Europa plant bei TTIP gemeinsame Sozialstandards - auch solche, die US-Arbeitnehmer schmerzlich vermissen. Jetzt zeigen die Dokumente: Washington will nicht nachgeben.

Von Alexander Hagelüken und Alexander Mühlauer, Kansas City

In seinem Büro hat Pat Dujakovich eine Axt an die Wand gehängt. Er ist Feuerwehrmann, immer noch, auch wenn er jetzt nicht mehr jeden Tag draußen im Einsatz ist. Dujakovich, den hier alle Duke nennen, ist Präsident der Gewerkschaft AFL-CIO, zuständig für Greater Kansas City. Kein leichter Job.

Er sagt: "Ich bin Feuerwehrmann, ich habe keine Ausbildung wie die auf der anderen Seite des Tisches." Die auf der anderen Seite sind die Unternehmer, die Konzernchefs, die Amerika im Griff haben und große Hoffnungen in TTIP setzen. Wirtschaftlich jedenfalls. Auch Duke, fester Händedruck, Glatze, Schnauzbart, setzt Hoffnungen in TTIP - und zwar bei der Frage der Bezahlung. Und bei den Arbeits- und Sozialstandards. Die seien ja in Europa sehr viel höher und besser. Ja, da erwarte er sich eine "Angleichung nach oben". "Bei uns ist es immer noch legal, jemanden zu feuern, der schwul ist", sagt Duke. Das müsse man sich mal vorstellen, schimpft er - "und das im land of the free".

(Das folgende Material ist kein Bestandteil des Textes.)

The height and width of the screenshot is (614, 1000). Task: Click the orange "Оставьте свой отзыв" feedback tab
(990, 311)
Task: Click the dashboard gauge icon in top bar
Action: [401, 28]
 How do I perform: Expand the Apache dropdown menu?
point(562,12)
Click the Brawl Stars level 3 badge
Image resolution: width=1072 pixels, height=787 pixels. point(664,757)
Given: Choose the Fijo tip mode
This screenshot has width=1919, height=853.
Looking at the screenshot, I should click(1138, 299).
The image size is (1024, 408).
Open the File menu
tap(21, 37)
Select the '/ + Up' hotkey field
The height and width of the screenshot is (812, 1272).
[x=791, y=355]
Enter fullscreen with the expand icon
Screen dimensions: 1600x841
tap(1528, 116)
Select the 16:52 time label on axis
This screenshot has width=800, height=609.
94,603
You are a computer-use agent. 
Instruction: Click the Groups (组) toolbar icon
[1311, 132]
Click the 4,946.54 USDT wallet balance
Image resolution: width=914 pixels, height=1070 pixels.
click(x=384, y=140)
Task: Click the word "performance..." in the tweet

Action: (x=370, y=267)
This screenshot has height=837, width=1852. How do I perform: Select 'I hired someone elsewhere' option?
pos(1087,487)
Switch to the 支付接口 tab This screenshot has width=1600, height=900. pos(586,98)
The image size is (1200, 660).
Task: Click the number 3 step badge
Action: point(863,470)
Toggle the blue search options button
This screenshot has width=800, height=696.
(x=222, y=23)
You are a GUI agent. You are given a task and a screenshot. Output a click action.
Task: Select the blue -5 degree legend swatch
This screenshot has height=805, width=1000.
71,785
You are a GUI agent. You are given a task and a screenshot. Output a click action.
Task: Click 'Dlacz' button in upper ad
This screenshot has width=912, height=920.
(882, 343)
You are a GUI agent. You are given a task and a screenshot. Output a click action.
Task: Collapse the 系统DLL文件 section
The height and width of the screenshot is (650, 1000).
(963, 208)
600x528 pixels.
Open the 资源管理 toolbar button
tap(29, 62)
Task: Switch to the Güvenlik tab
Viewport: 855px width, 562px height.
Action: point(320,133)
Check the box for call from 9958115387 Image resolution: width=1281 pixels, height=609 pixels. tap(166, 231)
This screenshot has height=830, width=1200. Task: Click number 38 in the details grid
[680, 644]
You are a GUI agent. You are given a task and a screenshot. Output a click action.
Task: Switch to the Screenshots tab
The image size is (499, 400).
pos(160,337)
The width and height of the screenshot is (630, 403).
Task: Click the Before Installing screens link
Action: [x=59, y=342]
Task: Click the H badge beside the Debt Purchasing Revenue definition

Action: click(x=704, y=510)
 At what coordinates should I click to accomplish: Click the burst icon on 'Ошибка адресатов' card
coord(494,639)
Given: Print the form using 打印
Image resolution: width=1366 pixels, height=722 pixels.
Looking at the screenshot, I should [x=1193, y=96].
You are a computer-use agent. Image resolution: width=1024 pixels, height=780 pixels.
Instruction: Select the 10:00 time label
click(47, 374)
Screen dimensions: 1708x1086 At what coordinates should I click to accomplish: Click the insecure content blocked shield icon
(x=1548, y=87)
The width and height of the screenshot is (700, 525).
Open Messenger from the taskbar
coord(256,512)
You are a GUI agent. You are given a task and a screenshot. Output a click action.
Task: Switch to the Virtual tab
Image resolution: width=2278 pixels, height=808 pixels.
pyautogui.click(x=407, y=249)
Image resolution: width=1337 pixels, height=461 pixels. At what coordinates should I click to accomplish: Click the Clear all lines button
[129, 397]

Die EU will Sozial- und Umweltdumping verhindern

Europa schickt sich an, Dukes Hoffnung zumindest zum Teil zu erfüllen. Die Europäer haben ambitionierte Vorschläge gemacht, um bei TTIP Sozial- und Umweltdumping zu verhindern. So will Europa mit einer eigenen Vorschrift ausschließen, dass die Vereinigten Staaten Umwelt- oder Sozialregeln abschwächen, damit ihre Unternehmen billiger in die EU exportieren können und so Marktanteile gewinnen.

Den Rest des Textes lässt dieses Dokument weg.